**WORK REQUEST**
The only acceptable output is every entry, printed exactly.

Pixel coordinate grounding data
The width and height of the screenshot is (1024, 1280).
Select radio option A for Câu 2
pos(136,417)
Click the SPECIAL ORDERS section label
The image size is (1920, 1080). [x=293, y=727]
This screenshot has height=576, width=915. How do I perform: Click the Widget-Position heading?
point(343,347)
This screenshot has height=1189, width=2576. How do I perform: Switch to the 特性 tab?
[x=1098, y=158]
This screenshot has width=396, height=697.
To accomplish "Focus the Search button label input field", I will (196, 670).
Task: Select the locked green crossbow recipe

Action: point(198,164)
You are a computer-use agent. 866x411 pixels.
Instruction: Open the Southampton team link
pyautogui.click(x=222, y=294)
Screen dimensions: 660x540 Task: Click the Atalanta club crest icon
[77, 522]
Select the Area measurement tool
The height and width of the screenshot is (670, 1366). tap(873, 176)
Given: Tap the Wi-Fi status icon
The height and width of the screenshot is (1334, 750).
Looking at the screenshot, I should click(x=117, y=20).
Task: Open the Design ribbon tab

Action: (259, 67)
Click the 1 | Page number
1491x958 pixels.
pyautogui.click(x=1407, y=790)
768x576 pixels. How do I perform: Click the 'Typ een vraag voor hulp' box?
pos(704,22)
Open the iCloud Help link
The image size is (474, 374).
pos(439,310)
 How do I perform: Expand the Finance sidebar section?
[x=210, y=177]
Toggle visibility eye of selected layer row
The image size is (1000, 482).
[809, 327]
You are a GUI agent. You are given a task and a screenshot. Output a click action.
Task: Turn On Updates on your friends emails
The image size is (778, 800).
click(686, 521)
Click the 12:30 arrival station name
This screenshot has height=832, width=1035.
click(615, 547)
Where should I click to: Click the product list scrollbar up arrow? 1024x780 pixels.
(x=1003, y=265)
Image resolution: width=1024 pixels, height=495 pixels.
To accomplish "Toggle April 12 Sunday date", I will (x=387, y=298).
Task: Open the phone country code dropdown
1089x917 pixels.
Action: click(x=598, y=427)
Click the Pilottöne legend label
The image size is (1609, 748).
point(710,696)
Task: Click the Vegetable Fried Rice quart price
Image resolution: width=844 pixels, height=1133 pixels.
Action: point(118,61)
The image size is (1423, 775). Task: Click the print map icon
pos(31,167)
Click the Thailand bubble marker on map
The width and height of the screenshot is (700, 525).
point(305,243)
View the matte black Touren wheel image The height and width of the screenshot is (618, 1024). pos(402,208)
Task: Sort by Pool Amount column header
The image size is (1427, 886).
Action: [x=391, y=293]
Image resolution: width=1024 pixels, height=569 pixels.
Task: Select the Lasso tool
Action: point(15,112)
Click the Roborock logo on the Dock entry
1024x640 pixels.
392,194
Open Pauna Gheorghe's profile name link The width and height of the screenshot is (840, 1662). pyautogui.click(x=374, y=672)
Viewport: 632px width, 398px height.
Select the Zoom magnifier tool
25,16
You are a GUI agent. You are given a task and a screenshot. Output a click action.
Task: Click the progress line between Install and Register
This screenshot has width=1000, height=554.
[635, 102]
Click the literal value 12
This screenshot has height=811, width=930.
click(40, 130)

**FINAL ANSWER**
The width and height of the screenshot is (1024, 1280).
Select radio option A for Câu 2
pos(136,417)
Click the SPECIAL ORDERS section label
The image size is (1920, 1080). [x=293, y=727]
This screenshot has height=576, width=915. How do I perform: Click the Widget-Position heading?
point(343,347)
This screenshot has height=1189, width=2576. How do I perform: Switch to the 特性 tab?
[x=1098, y=158]
This screenshot has width=396, height=697.
To accomplish "Focus the Search button label input field", I will (196, 670).
Task: Select the locked green crossbow recipe

Action: point(198,164)
You are a computer-use agent. 866x411 pixels.
Instruction: Open the Southampton team link
pyautogui.click(x=222, y=294)
Screen dimensions: 660x540 Task: Click the Atalanta club crest icon
[77, 522]
Select the Area measurement tool
The height and width of the screenshot is (670, 1366). tap(873, 176)
Given: Tap the Wi-Fi status icon
The height and width of the screenshot is (1334, 750).
Looking at the screenshot, I should click(x=117, y=20).
Task: Open the Design ribbon tab

Action: (259, 67)
Click the 1 | Page number
1491x958 pixels.
pyautogui.click(x=1407, y=790)
768x576 pixels. How do I perform: Click the 'Typ een vraag voor hulp' box?
pos(704,22)
Open the iCloud Help link
The image size is (474, 374).
pos(439,310)
 How do I perform: Expand the Finance sidebar section?
[x=210, y=177]
Toggle visibility eye of selected layer row
The image size is (1000, 482).
[809, 327]
You are a GUI agent. You are given a task and a screenshot. Output a click action.
Task: Turn On Updates on your friends emails
The image size is (778, 800).
click(686, 521)
Click the 12:30 arrival station name
This screenshot has height=832, width=1035.
click(615, 547)
Where should I click to: Click the product list scrollbar up arrow? 1024x780 pixels.
(x=1003, y=265)
Image resolution: width=1024 pixels, height=495 pixels.
To accomplish "Toggle April 12 Sunday date", I will (x=387, y=298).
Task: Open the phone country code dropdown
1089x917 pixels.
Action: click(x=598, y=427)
Click the Pilottöne legend label
The image size is (1609, 748).
point(710,696)
Task: Click the Vegetable Fried Rice quart price
Image resolution: width=844 pixels, height=1133 pixels.
Action: point(118,61)
The image size is (1423, 775). Task: Click the print map icon
pos(31,167)
Click the Thailand bubble marker on map
The width and height of the screenshot is (700, 525).
point(305,243)
View the matte black Touren wheel image The height and width of the screenshot is (618, 1024). pos(402,208)
Task: Sort by Pool Amount column header
The image size is (1427, 886).
Action: [x=391, y=293]
Image resolution: width=1024 pixels, height=569 pixels.
Task: Select the Lasso tool
Action: point(15,112)
Click the Roborock logo on the Dock entry
1024x640 pixels.
392,194
Open Pauna Gheorghe's profile name link The width and height of the screenshot is (840, 1662). pyautogui.click(x=374, y=672)
Viewport: 632px width, 398px height.
Select the Zoom magnifier tool
25,16
You are a GUI agent. You are given a task and a screenshot. Output a click action.
Task: Click the progress line between Install and Register
This screenshot has width=1000, height=554.
[635, 102]
Click the literal value 12
This screenshot has height=811, width=930.
click(40, 130)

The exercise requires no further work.